Our View: One-size-fits-all pandemic rules don’t fit the Tri-Counties
It’s time for Gov. Gavin Newsom to rethink his Southern California Stay at Home order and create a sub-region for the Central Coast that is less burdensome on small businesses, especially restaurants that can safely operate outdoor dining areas.
The 1.5 million residents of Ventura, Santa Barbara and San Luis Obispo counties are being ill-served by the order, which is cutting out the lifeblood of the economy and, as a Los Angeles court ruled Dec. 8, imposing arbitrary restrictions on a hard-hit part of the economy that has not been linked to superspreader events.
In a rare but welcome show of unity, the boards of supervisors of Santa Barbara, Ventura and San Luis Obispo counties have joined forces to petition the state. Chambers of Commerce have also joined the effort, with the Santa Maria Valley Chamber being among the first to seize the opportunity to organize its members.
The newly formed South Coast Santa Barbara Chamber has endorsed the measure as well and was working on a statement a press time.
As Ventura County CEO Mike Powers put it in a statement: “A smaller regional approach is important for our community members and struggling businesses. It’s reasonable to have the Central Coast as one region instead of including our county with half the state’s population in the current Southern California Region.”
We’d point out that while Ventura County does have a rising number of cases and intensive care unit utilization, it has resources to manage its caseload.
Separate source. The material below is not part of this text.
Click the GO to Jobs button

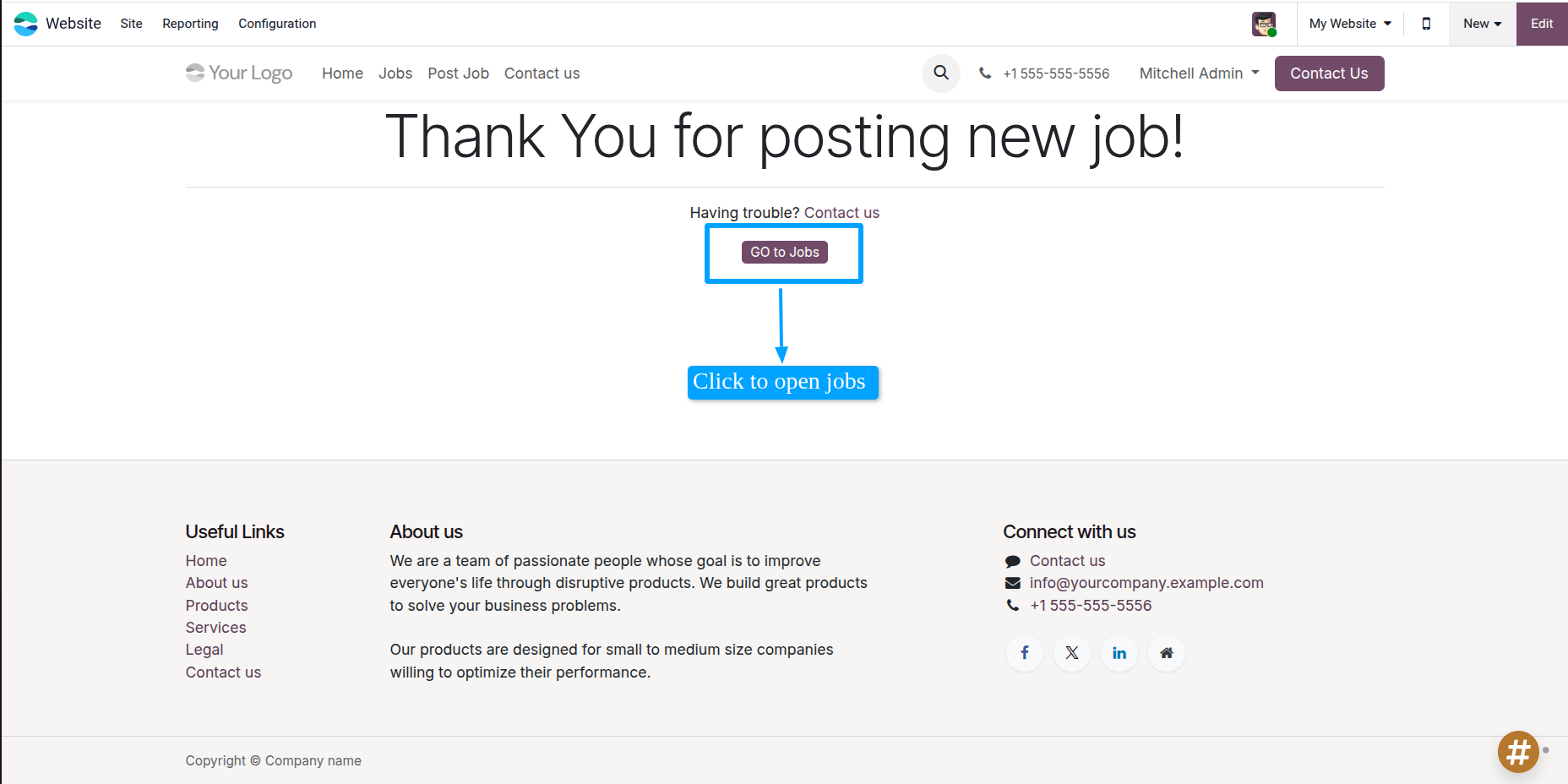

Santa Barbara County has already launched a “Masked and Mighty” education program aimed at protecting citizens and businesses.
SLO and Ventura Counties have their own educational programs and Ventura County’s efforts can be found at www.venturacountrecovers.org.
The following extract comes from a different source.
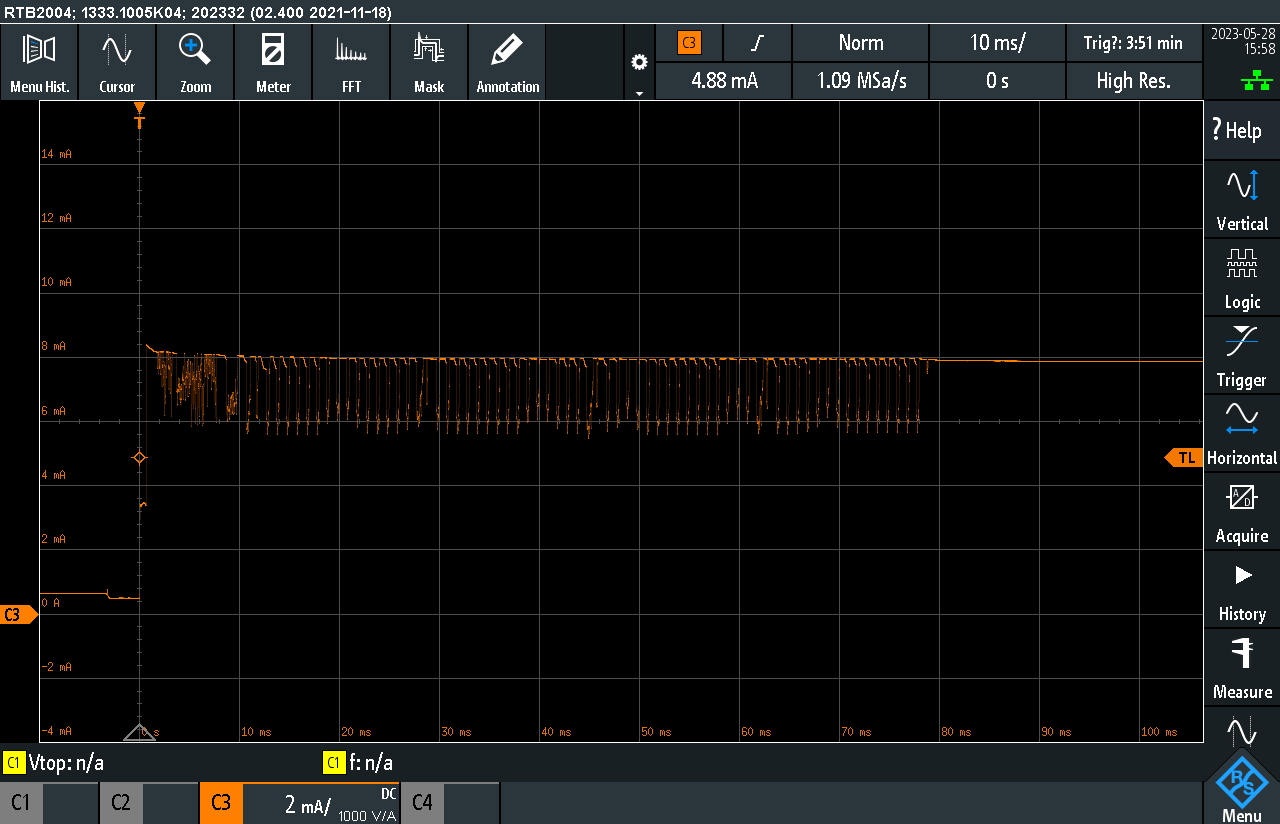Expand the toolbar settings gear dropdown
The width and height of the screenshot is (1280, 824).
point(639,70)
As the many statements have pointed out, there is nothing in the proposal to stop the region’s hospitals from responding to requests for emergency use of their excess capacity for either COVID-19 or non-COVID patients.
Letting the three counties operate as a sub-region and allowing them to coordinate their pandemic response efforts will provide efficient and targeted relief for the coming months until a vaccine arrives.
That should be the goal, rather than lumping our region in with another 22 million people in order to make life easier for bureaucrats in Sacramento.
DEFENSE BILL INCLUDES BOATING SAFETY
The National Defense Authorization Act, speeding through Congress with veto-proof votes over the objections of the White House, contains important provisions to address safety deficiencies revealed in last year’s Conception dive boat tragedy.
U.S. Reps Salud Carbajal and Julia Brownley and Sen. Dianne Feinstein, all Democrats, said their Small Passenger Safety Act provisions were included in the defense bill speeding through Congress.
Following National Transportation Safety Board recommendations, the bill mandates improved escape routs for passengers on all vessels, improvements to safely store and charge electronic devices, interconnected alarm systems and monitoring to make sure that watches are posted at night.
These are scant comfort for the families of the 34 people who perished off Santa Cruz Island last September. But they are steps in the right direction and important developments if the Pacific coast dive boat industry is going to mount a successful comeback.